As researchers, we talk and write about our studies, not just because we are happy—or disappointed—with the findings, but also to allow others to appreciate the validity of our methods, to enable our colleagues to replicate what we did, and to disclose our findings to clinicians, other health care professionals, and decision makers, all of whom rely on the results of strong research to guide their actions.

Unfortunately, deficiencies in the reporting of research have been highlighted in several areas of clinical medicine.1 Essential elements of study methods are often poorly described and sometimes completely omitted, making both critical appraisal and replication difficult, if not impossible.
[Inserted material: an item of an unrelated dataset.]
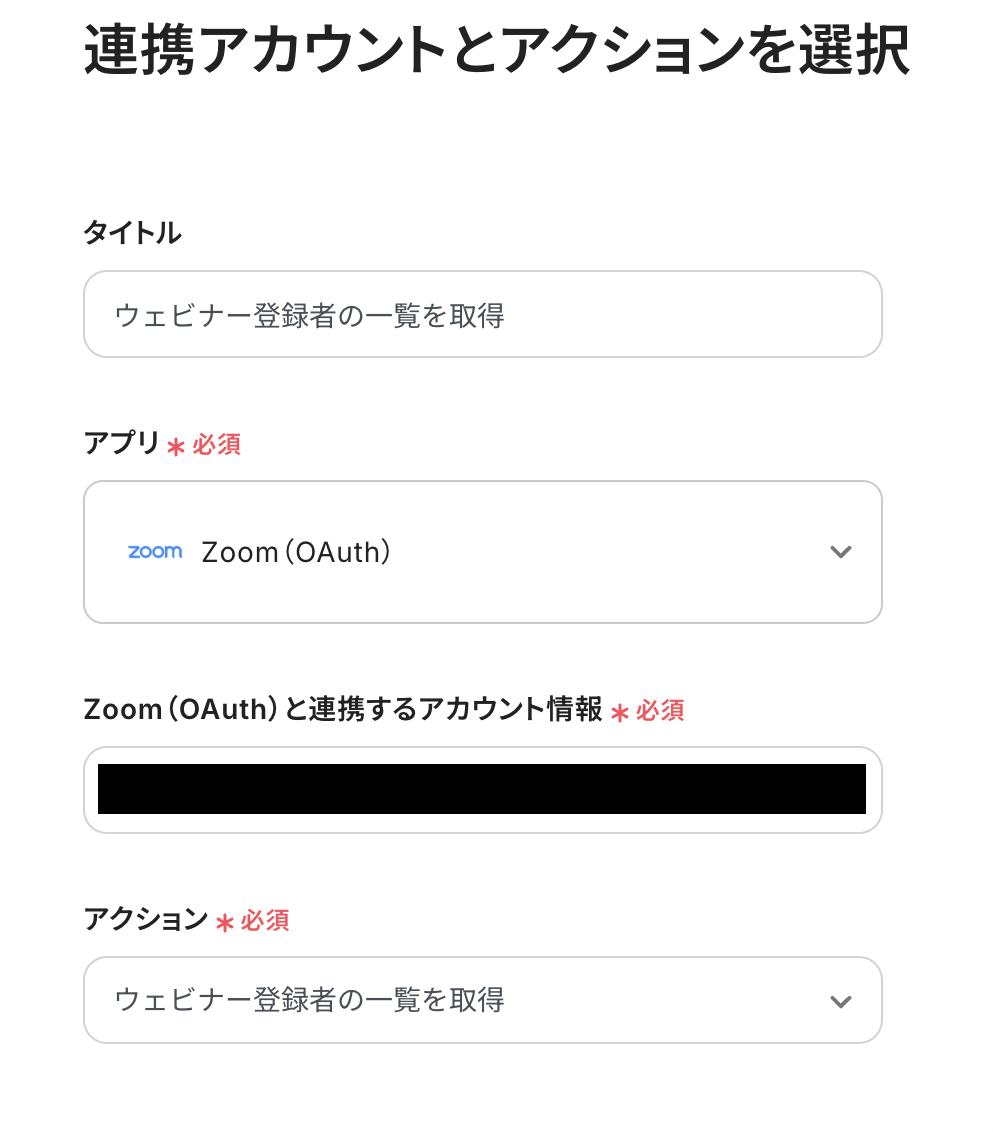Click the 必須 marker next to アプリ
993x1132 pixels.
point(217,444)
Sometimes study results are selectively reported, and other times researchers cannot resist unwarranted optimism in interpretation of their findings.2 3 4 These practices limit the value of the research and any downstream products or activities, such as systematic reviews and clinical practice guidelines.
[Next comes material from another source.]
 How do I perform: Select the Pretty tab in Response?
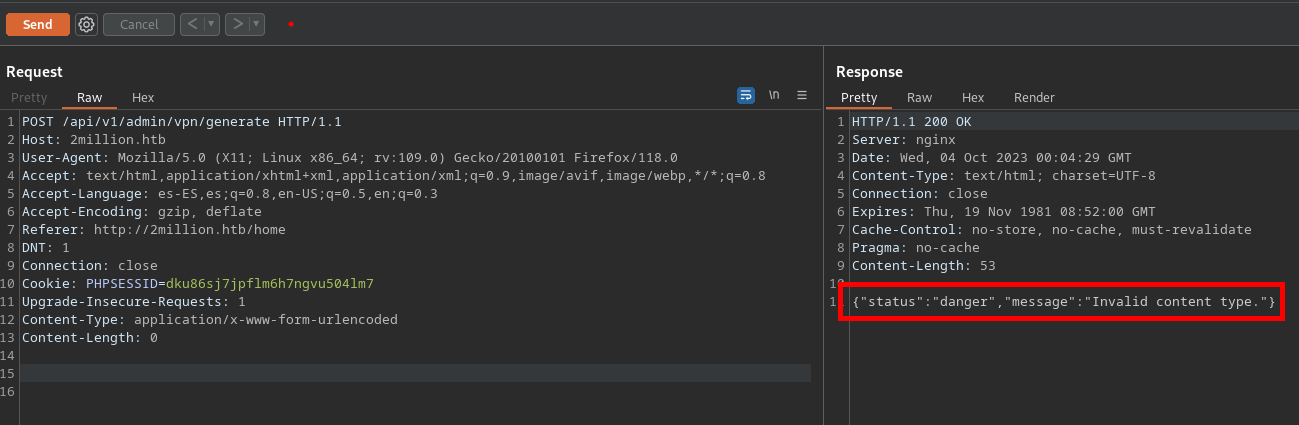(859, 98)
Reports of studies of medical tests are no exception. A growing number of evaluations have identified deficiencies in the reporting of test accuracy studies.5 These are studies in which a test is evaluated against a clinical reference standard, or gold standard; the results are typically reported as estimates of the test’s sensitivity and specificity, which express how good the test is in correctly identifying patients as having the target condition. Other accuracy statistics can be used as well, such as the area under the receiver operating characteristics (ROC) curve or positive and negative predictive values.

Despite their apparent simplicity, such studies are at risk of bias.6 7 If not all patients undergoing testing are included in the final analysis, for example, or if only healthy controls are included, the estimates of test accuracy may not reflect the performance of the test in clinical applications. Yet such crucial information is often missing from study reports.

It is now well established that sensitivity and specificity are not fixed test properties. The relative number of false positive and false negative test results varies across settings, depending on how patients present and which tests they have already undergone. Unfortunately, many authors also fail to completely report the clinical context and when, where, and how they identified and recruited eligible study participants.8 In addition, sensitivity and specificity estimates can differ because of variable definitions of the reference standard against which the test is being compared. Thus this information should be available in the study report.